Y se echó a llorar, hundida la cabeza entre sus brazos. Lloraba; pero no moría.

Gournay y Maltravers se aburrían en Corfe, ya que todos los placeres agotan, incluso el de torturar a un rey. Además, Maltravers había dejado a su mujer Eva en Berkeley, con su cuñado; y luego, en la región de Corfe se comenzaba a saber que el rey destronado estaba detenido allí.

Después de cambiar mensajes con Mortimer, se decidió llevar a Eduardo a Berkeley.

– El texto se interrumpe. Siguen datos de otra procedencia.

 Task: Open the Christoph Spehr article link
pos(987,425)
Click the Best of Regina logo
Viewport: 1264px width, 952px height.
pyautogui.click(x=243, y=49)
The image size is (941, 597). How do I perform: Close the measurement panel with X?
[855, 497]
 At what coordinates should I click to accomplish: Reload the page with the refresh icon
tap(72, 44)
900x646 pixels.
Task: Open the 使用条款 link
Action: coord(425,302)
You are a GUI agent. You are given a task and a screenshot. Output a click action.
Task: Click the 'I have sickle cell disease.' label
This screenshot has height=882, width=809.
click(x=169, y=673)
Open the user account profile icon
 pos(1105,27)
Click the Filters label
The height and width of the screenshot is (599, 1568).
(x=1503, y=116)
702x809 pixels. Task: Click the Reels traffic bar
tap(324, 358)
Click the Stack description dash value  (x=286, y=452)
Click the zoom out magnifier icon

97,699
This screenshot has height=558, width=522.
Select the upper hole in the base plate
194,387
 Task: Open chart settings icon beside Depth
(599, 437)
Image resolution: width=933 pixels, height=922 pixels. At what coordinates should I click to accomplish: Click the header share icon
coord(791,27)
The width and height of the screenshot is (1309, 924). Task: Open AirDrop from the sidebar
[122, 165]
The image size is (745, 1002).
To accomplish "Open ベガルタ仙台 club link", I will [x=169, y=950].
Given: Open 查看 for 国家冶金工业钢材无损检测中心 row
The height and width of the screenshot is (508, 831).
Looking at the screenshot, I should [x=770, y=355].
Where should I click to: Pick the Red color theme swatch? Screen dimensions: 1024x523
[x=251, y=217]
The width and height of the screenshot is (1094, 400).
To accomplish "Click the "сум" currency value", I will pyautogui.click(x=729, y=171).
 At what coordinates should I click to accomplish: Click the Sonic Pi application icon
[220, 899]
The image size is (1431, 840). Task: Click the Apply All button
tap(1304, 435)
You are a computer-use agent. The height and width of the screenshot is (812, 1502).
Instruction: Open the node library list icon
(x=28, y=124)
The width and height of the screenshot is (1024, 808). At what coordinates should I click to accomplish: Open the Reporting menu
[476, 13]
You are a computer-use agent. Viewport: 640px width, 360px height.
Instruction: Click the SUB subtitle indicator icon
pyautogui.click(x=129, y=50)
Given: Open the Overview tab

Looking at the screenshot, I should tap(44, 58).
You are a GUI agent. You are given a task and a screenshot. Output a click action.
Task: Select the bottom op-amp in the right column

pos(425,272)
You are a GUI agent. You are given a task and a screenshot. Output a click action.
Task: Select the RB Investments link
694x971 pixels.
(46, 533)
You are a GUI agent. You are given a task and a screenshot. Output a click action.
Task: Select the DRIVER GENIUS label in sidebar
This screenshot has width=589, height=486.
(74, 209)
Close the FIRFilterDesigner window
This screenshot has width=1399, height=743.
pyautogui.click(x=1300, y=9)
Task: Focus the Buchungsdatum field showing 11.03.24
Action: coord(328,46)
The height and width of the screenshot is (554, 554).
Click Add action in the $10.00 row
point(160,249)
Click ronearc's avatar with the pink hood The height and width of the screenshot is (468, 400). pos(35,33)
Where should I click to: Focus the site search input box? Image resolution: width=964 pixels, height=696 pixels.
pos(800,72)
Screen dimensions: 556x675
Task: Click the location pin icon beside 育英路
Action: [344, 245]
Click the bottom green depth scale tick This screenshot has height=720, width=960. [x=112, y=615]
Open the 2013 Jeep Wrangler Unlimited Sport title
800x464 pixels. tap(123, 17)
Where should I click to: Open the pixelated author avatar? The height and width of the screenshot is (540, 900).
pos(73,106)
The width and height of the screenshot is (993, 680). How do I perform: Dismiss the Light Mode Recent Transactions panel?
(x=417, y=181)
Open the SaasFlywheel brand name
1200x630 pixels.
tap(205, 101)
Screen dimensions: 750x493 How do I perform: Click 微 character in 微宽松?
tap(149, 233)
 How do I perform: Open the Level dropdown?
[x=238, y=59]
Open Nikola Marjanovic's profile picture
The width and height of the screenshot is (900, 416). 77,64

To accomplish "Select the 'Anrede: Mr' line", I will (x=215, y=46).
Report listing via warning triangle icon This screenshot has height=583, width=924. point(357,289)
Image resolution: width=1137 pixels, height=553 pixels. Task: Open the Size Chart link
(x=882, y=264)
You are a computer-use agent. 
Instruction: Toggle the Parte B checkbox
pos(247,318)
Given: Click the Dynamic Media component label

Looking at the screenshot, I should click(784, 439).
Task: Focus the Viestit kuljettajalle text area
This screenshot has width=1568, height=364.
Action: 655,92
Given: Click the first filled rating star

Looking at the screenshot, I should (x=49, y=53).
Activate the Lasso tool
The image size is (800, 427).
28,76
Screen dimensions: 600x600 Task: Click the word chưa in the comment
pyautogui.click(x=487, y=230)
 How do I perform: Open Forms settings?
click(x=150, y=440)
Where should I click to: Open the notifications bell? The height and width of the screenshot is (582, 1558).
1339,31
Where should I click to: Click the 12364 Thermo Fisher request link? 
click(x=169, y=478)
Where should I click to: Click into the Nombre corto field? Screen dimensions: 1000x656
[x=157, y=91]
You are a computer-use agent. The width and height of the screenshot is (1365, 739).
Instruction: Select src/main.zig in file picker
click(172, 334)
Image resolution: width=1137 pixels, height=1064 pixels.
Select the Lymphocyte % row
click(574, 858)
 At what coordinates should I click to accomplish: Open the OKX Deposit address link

Cuando el rey Eduardo II, más delgado, más encorvado, volvió a pasar, acompañado Siempre por la misma escolta, los rastrillos, los puentes levadizos, las dos murallas, sintió, a pesar de lo desgraciado que se veía, un inmenso alivio y como un hálito de liberación. Su astrólogo había mentido.

VIII.- Bonum est

La reina Isabel estaba ya en la cama, con sus dos trenzas de oro sobre el pecho. Roger Mortimer entró sin hacerse anunciar, ya que tenía ese privilegio. Por el gesto de su rostro, supo la reina de que le iba a hablar, o más bien, volverle a hablar.

—He recibido noticias de Berkeley —dijo con tono que pretendía ser tranquilo.

Isabel no respondió.

La ventana estaba entreabierta a la noche de septiembre. Mortimer la abrió por completo y permaneció un momento contemplando la ciudad de Lincoln amplia y amontonada, moteada aun de algunas luces, que se extendía debajo del castillo. Lincoln era la cuarta ciudad en importancia del reino después de Londres, Winchester y York. Uno de los trozos del cuerpo de Hugh Despenser el joven, había sido llevado allí diez meses antes. La corte, que venía de Yorkshire, se había instalado en Lincoln hacia una semana.